Se o Brasil não teve pirâmides, teve os sambaquis, palavra que em tupi significa monte de conchas. Essas montanhas de 500 metros de extensão e até 60 metros de altura eram construídas em camadas superpostas e funcionavam como depósito de objetos e de urnas funerárias. Não há mais exemplares intactos no País. O maior sambaqui brasileiro fica em Garopaba do Sul, em Santa Catarina, e hoje serve de pista para motocross. “Essas peças revelam a forma como esses povos entendiam o mundo, a convivência harmônica com a natureza e o desenvolvimento de uma filosofia de vida tropical”, avalia o arquiteto Newton Massafumi Yamato, que integrou a equipe de pesquisa. Uma herança cultural tão forte que resiste, apesar de a população indígena ter encolhido de seis milhões para os atuais 350 mil indivíduos. Rica, única e imperdível como a cultura indígena, a exposição ecoa como um grito preso na garganta. Há milhares de anos.

Indiana tropical

Para quem ouve a palavra arqueólogo e se lembra do personagem eternizado por Harrison Ford na série Indiana Jones, a realidade não poderia estar mais distante. Sem o glamour do cinema, mas com desafios igualmente instigantes, os pouco mais de 350 arqueólogos nacionais lutam para desvendar nossa pré-história. Nos mais de 15 mil sítios arqueológicos espalhados pelo Brasil há tesouros preciosos.

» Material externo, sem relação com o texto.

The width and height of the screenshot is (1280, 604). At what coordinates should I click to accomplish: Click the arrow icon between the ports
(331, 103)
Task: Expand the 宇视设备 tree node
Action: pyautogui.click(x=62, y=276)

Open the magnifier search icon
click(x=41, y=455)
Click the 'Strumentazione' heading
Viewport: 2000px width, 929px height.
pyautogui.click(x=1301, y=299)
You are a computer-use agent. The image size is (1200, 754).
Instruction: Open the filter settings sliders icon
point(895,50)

Um dos três responsáveis pela curadoria científica da exposição, o paulistano Eduardo Neves, 35 anos, é um missionário das origens brasileiras. Historiador e doutor em arqueologia, ele participou de dezenas de expedições, mas desde 1991 trabalha no Amazonas, principalmente na região do rio Negro. De sua equipe fazem parte cinco arqueólogos e 20 estudantes e colaboradores, entre eles três índios do Amapá. “A arqueologia é como a medicina. Uma escavação lembra uma cirurgia. É preciso ser preciso para salvar o ‘paciente’”, compara.

Neves conta que um dos desafios dos arqueólogos é descobrir a origem dos tupinambás e analisar seu impacto sobre outras nações indígenas. “Temos elementos para dizer que a Amazônia era densamente ocupada, ao contrário do que acontece hoje”, afirma. Neves explica que, desde a pré-história, os brasileiros são diversificados: plantavam várias culturas e caçavam diferentes espécies de animais. “O Brasil é um país tropical e essas condições definiram nossa identidade. Temos que parar de importar coisas e valorizar nossas riquezas”, conclui.